À travail égal, salaire égal. Cette revendication que porte le mouvement féministe depuis toujours, Muriel Pénicaud serait-elle sur le point de la satisfaire ? Le 7 mars, la ministre du Travail l’a affirmé à nouveau : avant la fin du quinquennat, l’écart de rémunération de 9 % existant, à poste égal, entre les hommes et les femmes, devra être rattrapé. Sur la manière dont elle compte y parvenir, la locataire du 127, rue de Grenelle est peu prolixe.
Pour l’essentiel, Muriel Pénicaud a annoncé vouloir mettre à disposition un logiciel libre de droits, intégré au logiciel de paie dès 2019 pour les entreprises de plus de 250 salariés et en 2020 pour les autres, qui devrait permettre à chaque entreprise d’évaluer l’effort salarial nécessaire pour supprimer les inégalités hommes-femmes. À défaut de quoi les employeurs récalcitrants seraient sanctionnés.
Au-delà, Muriel Pénicaud a dit vouloir mobiliser l’Inspection du travail pour faire respecter l’obligation faite à toutes les entreprises de plus de 50 salariés de signer un accord en la matière. Selon les dernières statistiques disponibles, datant de 2015, seuls 20 % des salariés sont ainsi couverts. À l’avenir, un objectif de 7 000 contrôles en année pleine, contre 1 700 aujourd’hui, pourrait être fixé aux agents. Elle a également assuré vouloir encourager les partenaires sociaux à négocier la définition d’indicateurs plus détaillés et mieux circonstanciés sur les rémunérations comparées des hommes et des femmes.

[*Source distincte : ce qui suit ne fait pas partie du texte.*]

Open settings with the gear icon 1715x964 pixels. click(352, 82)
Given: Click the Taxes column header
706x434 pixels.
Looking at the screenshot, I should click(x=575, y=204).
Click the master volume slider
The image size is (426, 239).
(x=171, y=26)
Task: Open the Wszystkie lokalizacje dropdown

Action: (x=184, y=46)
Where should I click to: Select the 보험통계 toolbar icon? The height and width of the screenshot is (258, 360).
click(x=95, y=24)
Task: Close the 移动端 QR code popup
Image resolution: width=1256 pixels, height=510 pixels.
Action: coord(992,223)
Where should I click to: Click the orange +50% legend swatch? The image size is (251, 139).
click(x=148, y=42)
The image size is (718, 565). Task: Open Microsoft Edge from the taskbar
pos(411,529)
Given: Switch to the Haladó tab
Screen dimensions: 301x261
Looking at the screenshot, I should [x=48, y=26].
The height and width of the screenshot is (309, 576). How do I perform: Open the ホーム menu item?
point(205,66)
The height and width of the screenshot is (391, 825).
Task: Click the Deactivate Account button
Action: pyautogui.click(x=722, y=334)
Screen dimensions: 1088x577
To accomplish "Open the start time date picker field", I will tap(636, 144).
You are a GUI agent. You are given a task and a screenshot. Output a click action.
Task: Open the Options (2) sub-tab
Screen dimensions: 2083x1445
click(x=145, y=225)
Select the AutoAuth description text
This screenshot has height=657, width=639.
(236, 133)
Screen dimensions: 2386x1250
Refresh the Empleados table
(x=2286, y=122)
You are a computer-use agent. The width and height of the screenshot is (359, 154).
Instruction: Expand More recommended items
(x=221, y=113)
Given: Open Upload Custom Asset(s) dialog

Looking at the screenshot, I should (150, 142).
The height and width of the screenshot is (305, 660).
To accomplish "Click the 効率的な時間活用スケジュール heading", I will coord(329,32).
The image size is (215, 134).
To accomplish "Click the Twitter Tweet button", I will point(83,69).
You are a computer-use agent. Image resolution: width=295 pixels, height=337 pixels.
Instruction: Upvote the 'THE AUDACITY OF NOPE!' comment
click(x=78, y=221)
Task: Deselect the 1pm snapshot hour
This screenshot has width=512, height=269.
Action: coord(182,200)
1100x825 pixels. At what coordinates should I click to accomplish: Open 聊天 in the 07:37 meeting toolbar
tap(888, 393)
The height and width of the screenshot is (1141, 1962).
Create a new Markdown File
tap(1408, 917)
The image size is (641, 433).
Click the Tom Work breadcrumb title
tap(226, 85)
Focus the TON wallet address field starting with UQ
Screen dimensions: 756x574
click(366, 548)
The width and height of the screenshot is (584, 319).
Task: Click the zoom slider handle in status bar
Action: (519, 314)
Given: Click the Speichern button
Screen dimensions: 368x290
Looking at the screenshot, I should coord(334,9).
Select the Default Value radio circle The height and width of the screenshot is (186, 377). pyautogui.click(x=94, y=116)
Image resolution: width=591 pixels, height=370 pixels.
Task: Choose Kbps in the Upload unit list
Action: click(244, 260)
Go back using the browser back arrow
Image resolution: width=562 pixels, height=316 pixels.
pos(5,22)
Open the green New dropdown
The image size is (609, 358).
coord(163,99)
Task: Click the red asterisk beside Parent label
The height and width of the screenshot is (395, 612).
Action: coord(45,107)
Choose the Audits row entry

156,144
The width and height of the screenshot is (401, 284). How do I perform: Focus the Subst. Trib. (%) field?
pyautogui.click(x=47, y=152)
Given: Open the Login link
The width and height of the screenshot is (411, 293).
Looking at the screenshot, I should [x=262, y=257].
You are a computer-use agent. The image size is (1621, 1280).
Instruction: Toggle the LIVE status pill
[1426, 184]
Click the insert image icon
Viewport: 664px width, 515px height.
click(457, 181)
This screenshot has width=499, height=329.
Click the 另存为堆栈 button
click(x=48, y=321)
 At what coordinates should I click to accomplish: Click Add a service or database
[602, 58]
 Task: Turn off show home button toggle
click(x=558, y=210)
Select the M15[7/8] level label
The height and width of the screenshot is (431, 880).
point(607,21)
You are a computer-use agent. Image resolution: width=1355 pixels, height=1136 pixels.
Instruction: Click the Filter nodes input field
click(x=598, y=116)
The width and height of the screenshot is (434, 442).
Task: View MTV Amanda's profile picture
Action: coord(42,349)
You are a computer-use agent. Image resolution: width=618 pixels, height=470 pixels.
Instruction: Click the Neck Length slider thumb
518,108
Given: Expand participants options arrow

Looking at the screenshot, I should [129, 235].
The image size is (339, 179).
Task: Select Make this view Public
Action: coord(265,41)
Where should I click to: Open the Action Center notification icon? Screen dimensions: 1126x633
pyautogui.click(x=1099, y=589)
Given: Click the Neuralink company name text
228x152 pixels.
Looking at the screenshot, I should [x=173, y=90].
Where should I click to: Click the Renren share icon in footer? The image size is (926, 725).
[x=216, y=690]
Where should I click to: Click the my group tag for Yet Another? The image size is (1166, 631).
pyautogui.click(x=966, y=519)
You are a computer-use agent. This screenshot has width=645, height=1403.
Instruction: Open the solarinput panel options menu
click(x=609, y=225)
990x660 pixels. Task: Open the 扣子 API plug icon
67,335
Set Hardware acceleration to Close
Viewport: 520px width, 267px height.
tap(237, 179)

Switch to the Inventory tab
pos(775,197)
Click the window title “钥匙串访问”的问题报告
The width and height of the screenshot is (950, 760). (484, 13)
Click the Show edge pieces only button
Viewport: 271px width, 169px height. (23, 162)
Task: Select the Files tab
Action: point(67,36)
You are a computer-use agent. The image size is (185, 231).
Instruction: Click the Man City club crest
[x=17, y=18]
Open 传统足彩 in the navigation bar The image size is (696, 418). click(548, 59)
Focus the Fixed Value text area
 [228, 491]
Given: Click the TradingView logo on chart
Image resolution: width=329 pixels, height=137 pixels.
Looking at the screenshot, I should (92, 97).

De quoi « rendre justice aux femmes » comme l’a promis Muriel Pénicaud dans le quotidien Les Échos du 7 mars ? Pourtant, aucun engagement n’a été pris pour contraindre le développement du temps de travail imposé. Et aucune promesse n’a été faite pour favoriser la mixité des recrutements, ni lutter contre les conditions de travail dégradées et les risques psychosociaux qui frappent aussi les postes à dominante féminine…
Seule certitude : d’une interview à l’autre, la ministre maintient le cap. Pour comprendre cette assurance, peut-être faut-il aller faire un petit tour à l’établissement palois de Turbomeca. Le site appartient à Safran, l’un des tout premiers groupes industriels français, membre de l’Union des industries et métiers de la métallurgie (Uimm), une des branches les plus influentes du Medef.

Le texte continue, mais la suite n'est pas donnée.